I’m seriously considering moving from consulting into a corporate strategy role at a FAANG company, and I keep getting surface-level answers about what the transition actually looks like. People tell me “the pace is slower” and “you’ll have more time to think,” but that’s not really helpful when I’m trying to decide if this is the right move.
What I really want to know is: what does day one actually look like? How does your day-to-day differ from consulting? How much of your consulting toolkit translates immediately, and where do you feel like you’re starting from zero? I’m also curious about the learning curve—are you expected to hit the ground running with business knowledge, or do they give you genuine onboarding time?
I’ve heard that a big part of the shift is understanding company politics and how decisions actually get made at scale, which is different from consulting-style problem solving. But I want to hear from people who actually lived through this transition—not just the recruiter pitch.
For those of you who made this jump, what surprised you most in your first 90 days? And what would you have prepared differently before your start date?
welcome to the real world where nothing actually changes and your ideas go to die in committee. first 90 days you’re gonna be in onboarding hell learning systems nobody uses, meeting people you’ll never talk to again, and realizing that the org chart you studied doesn’t reflect how decisions actually get made. your consulting frameworks are gonna feel useless for the first month and then you’ll find a few things that actually work.
omg im so excited for u!! that sounds like an amazing oppty. id love to know too bc im thinking bout similar moves soon!

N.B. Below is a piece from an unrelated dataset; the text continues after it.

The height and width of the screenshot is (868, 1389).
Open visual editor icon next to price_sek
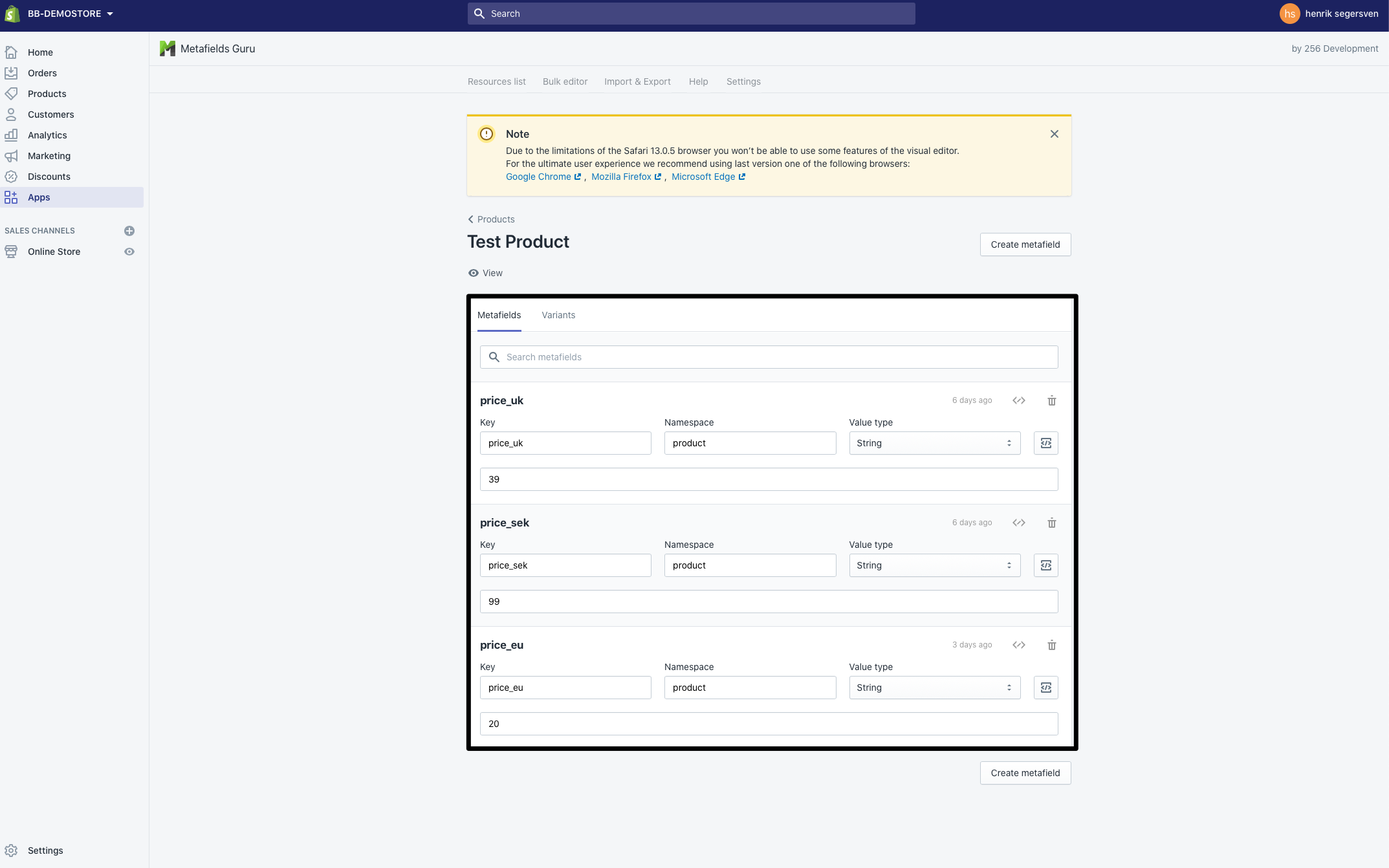pyautogui.click(x=1045, y=565)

The first 90 days typically breaks down into three distinct phases. Weeks 1-3 are fundamentals: understanding the business model, org structure, current strategic priorities, and existing initiatives already underway. Your consulting background actually accelerates this substantially—you can learn faster than internal hires. Weeks 4-6, you’ll be pulled into stakeholder meetings and start understanding where decisions actually get made. This is where you discover the formal org chart versus the real power structure. Weeks 7-12, you begin contributing analysis and perspective on actual business problems. The critical adaptation is this: in consulting, you drive the narrative. In corporate strategy, you enable decision-making for people who already have significant context. Your toolkit translates, but the application is fundamentally different. Come prepared to listen more than you did in consulting.
I made this exact jump eight months ago, and honestly the scariest part wasn’t the work—it was realizing how much context I was missing. First week I jumped into a strategy meeting thinking I understood what we were discussing, but three people kept referencing historical decisions I’d never heard of. By week three I was doing internal interviews just to understand why the org was structured the way it was. Your consulting brain wants to diagnose and fix immediately, but you first need to actually understand the patient. That took me about six weeks.
Your consulting experience is going to be such an asset during onboarding! You already know how to learn quickly and work with ambiguity. The first 90 days will set you up for success—embrace the learning phase and you’ll be thriving before you know it!